Aucun signal pour l’espoir
Par quelle alchimie, le gouvernement de la rupture qui, juste après son installation, a introduit un collectif budgétaire aux fins de réajuster, de revoir à la baisse les ambitions du régime défunt pour le compte du budget gestion 2016, entend opérer le miracle au point de dépasser des prévisions budgétaires jamais atteintes jusque-là ? Quelles sont les bases sur lesquelles se fondent Patrice Talon et son équipe pour faire miroiter une transformation structurelle de l’économie béninoise afin d’améliorer de manière significative les conditions de vie des Béninois ? Il faut rappeler que le taux de croissance de 5,8% projeté par le régime Yayi pour l’année 2016, n’a pas été réalisé, et ceci du fait des facteurs exogènes mais aussi endogènes. La dépréciation du Naira, mais aussi une gestion peu orthodoxe des finances publiques. Ces facteurs ont-ils disparu ? Bien au contraire. Le peuple vit une morosité économique ambiante du fait de l’accentuation des conséquences de la dépréciation de la monnaie nigériane. Les recettes douanières sont en baisse. Et depuis, le gouvernement de la rupture peine à sortir la grosse artillerie pour contrer ses effets sur l’économie béninoise en général, et sur le quotidien des Béninois en particulier. Pourtant, l’on élabore un projet de budget qui laisse perplexe plus d’un. Les fruits tiendront-ils la promesse des fleurs ? Pas si sûr.

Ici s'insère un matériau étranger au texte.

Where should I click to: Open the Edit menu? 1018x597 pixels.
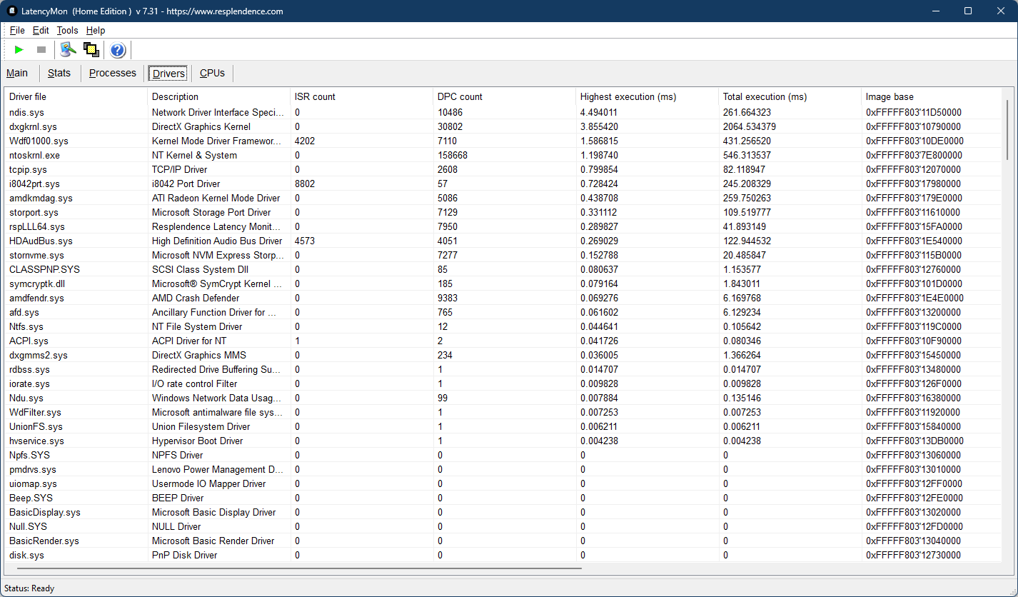tap(41, 30)
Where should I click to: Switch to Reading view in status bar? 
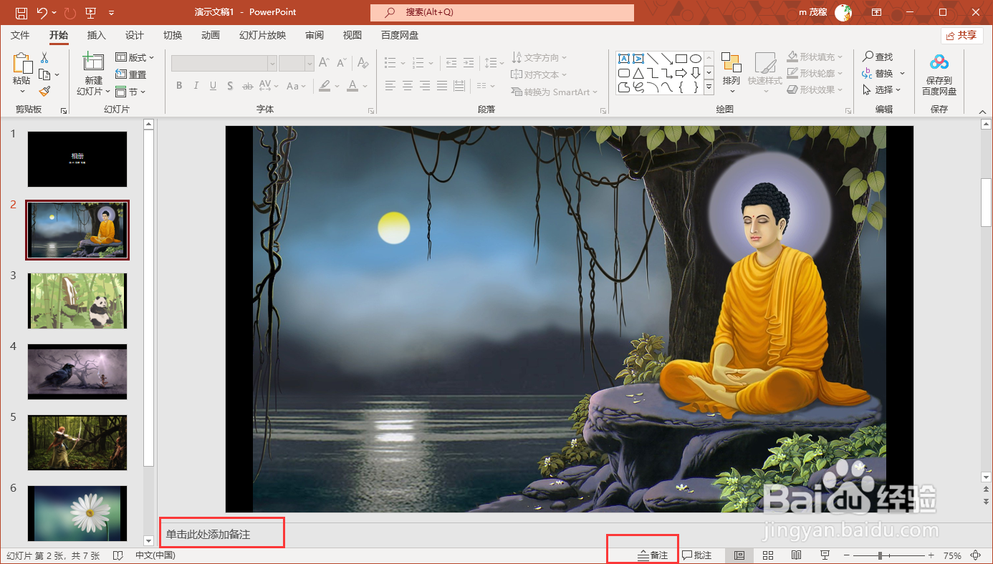(x=796, y=555)
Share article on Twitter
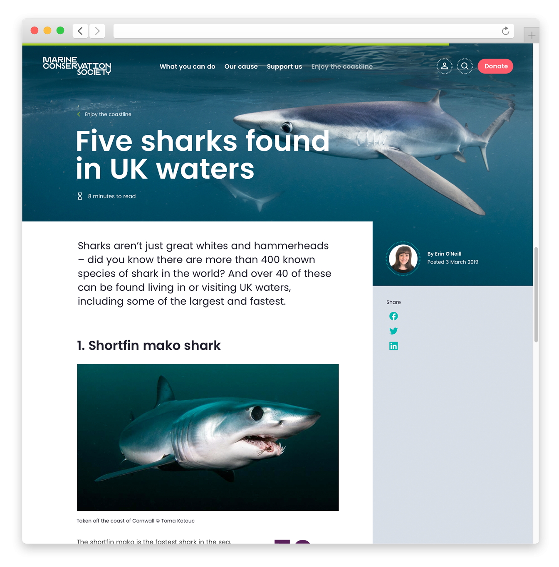 (393, 331)
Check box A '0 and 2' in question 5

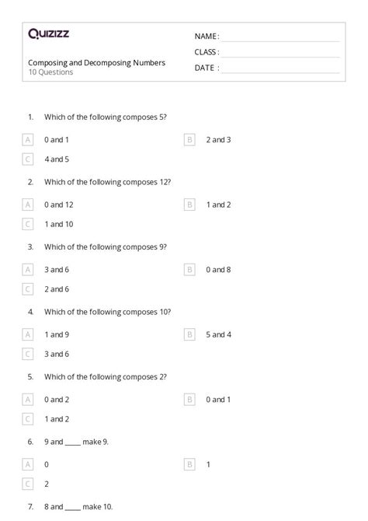coord(27,400)
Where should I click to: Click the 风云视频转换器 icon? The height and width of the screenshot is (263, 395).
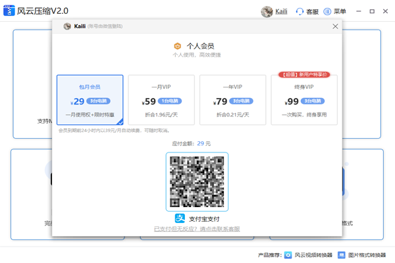tap(288, 254)
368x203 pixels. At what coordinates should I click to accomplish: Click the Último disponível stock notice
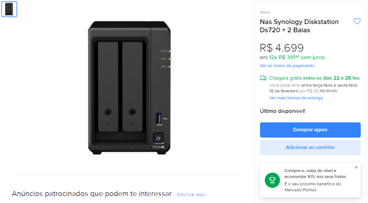(282, 111)
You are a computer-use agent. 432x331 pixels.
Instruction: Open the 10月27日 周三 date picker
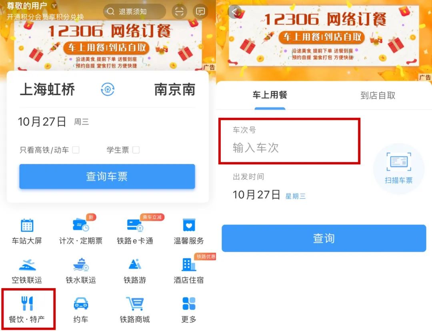[54, 122]
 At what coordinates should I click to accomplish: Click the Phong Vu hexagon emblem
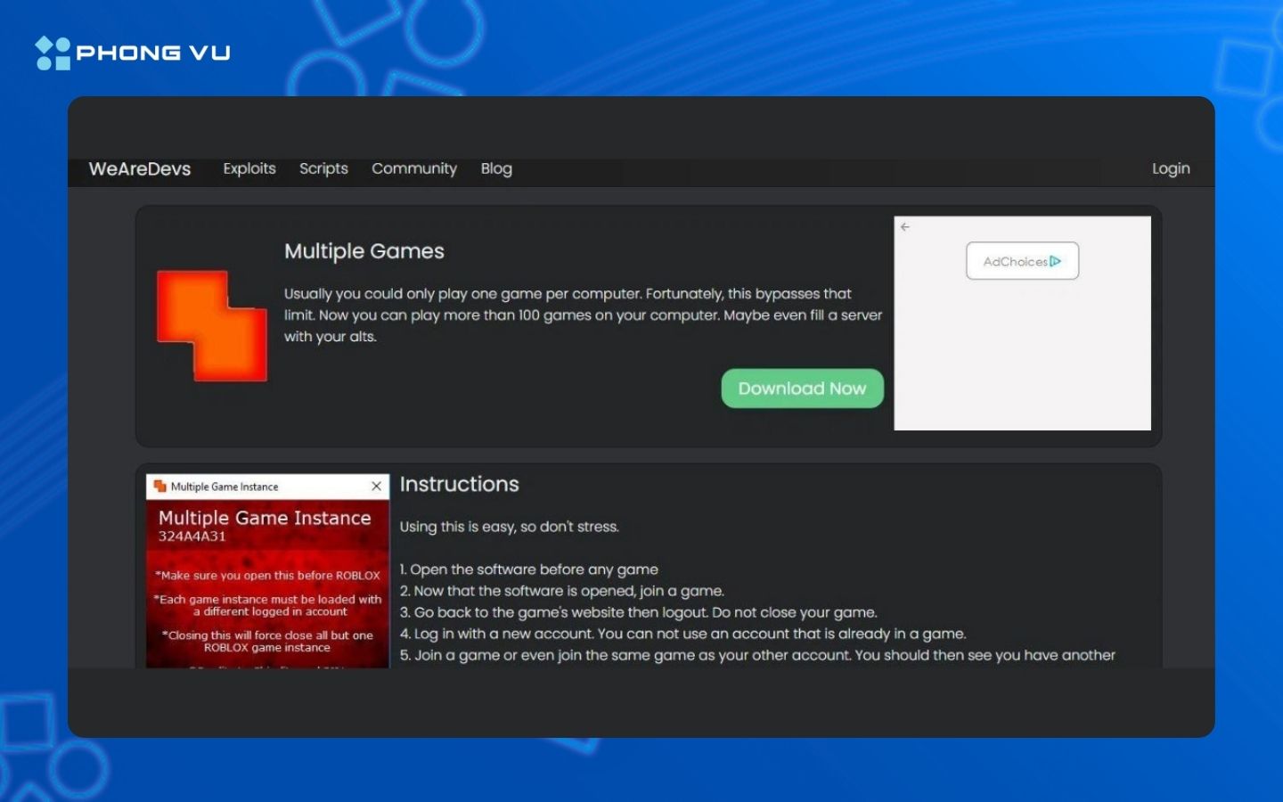[x=51, y=52]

Le parlement doit jouer sa partition
Une évaluation de l’exécution du budget général de l’Etat au titre de la gestion 2016, dégage les enseignements nécessaires pour l’analyse du projet de budget gestion 2017. Et point n’est besoin d’être un cadre de la Banque mondiale pour constater que le pouvoir Talon a manqué de prudence dans l’élaboration de ce projet de loi de finances. Il revient aux députés d’assumer pleinement leur mission, afin qu’après l’examen, l’on ait un visage plus réaliste du budget exercice 2017, axé autour de trois paramètres (référence au Dob) à savoir, l’amélioration de la gouvernance, la lutte contre les effets néfastes des changements climatiques et la promotion de l’emploi des jeunes. Dans tous les cas, le rendez-vous est pris. Les points d’application des orientations sont d’après le projet de loi de finances 2017 : « une agriculture d’envergure et le développement de quatre filières phares à savoir : le maïs, le riz, l’ananas et l’anacarde ; la promotion de l’industrie de transformation et la professionnalisation de l’artisanat ; le développement du capital physique et des infrastructures (routes, énergie, Tic) ; la promotion du capital humain de qualité et attractif pour les créateurs de richesse, le développement du tourisme, l’aménagement et la viabilisation du territoire. A l’exécution, le bilan se fera.
Toutefois, le Parlement doit maintenir la veille notamment lors de l’examen de la loi de finances à laquelle se rapporte le Débat d’orientation budgétaire (Dob).